Since appellee will be permitted to amend his complaint, if he be so advised, and if he should be able to state a cause of action recoverable in quantum meruit, we feel some comment should be made respecting the measure of damages to be applied if a re-trial should result. We therefore turn to the third ground urged for reversal, that the verdict was so excessive as to require a new trial. Since the cause must be remanded on other grounds it is unnecessary for us to resolve the question as to whether the verdict was excessive other than to say that the jury obviously applied the measure of damages based upon the resulting benefit, or increase in wealth to appellants, and that this measure is not applicable under the state of the record on this appeal.

There appears to be no consistency among the decided cases as to the yardstick to be used as a measure of recovery. “The same court not infrequently in different decisions suggests measures of damages which are inconsistent with each other.” 5 Williston on Contracts (Rev.
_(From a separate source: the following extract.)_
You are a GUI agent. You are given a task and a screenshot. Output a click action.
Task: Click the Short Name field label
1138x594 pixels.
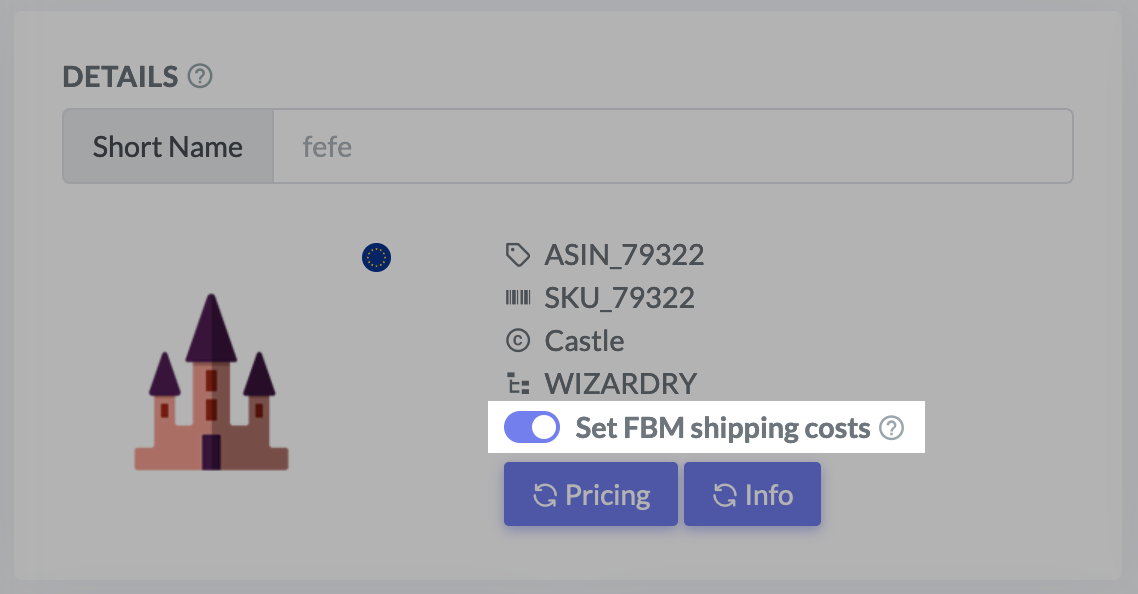click(x=168, y=147)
Ed.) § 1481 at page 4139.

Appellee asserts that the resulting benefit to appellants represented by the market value of the completed theatre less the cost to appellants, should be the meas-*379tire of his recovery and points to testimony showing that the lowest estimate of the market value of the completed theatre is $70,000; that the cost to appellants, including land, was $56,000 and the resulting benefit, or increase in wealth, to appellants was $14,000, the exact amount of the verdict.

Here, however, appellee agreed to construct the theatre at the lowest possible cost to appellants using all his talents, knowledge of the theatre business, and contacts in the business to obtain favorable prices for materials and equipment. Under these facts the measure of recovery to be used is that expressed in Restatement, Contracts § 347 at page 587:

“c. If the plaintiff’s performance is part of the very performance for which the defendant bargained as part of an agreed exchange, it is to be valued, not by the extent to which the defendant’s total wealth has been increased thereby, but by the amount for which such services and materials as constituted the part performance could have been purchased from one in the plaintiff’s position at the time they were rendered.”

See also Moore v. Spanish River Land Co., 118 Fla. 549, 159 So. 673; Manning v. Owens, 277 Ky. 40, 125 S.W.2d 753; Thurston v. Nutter, 126 Me. 609, 139 A. 680.

In view of our disposition other questions urged have either been determined by what we have said or need not be determined.

The cause will be remanded with instructions to set aside the verdict and the judgment based thereon; to enter an order dismissing the complaint for failure to state grounds upon which relief can be granted; to permit appellee to amend his complaint if he be so advised, and for such other proceedings as may be deemed appropriate not inconsistent with the views expressed herein. It is so ordered.

CARMODY and CHAVEZ, JJ., concur.

COMPTON, C. J., and MOISE, J., not participating.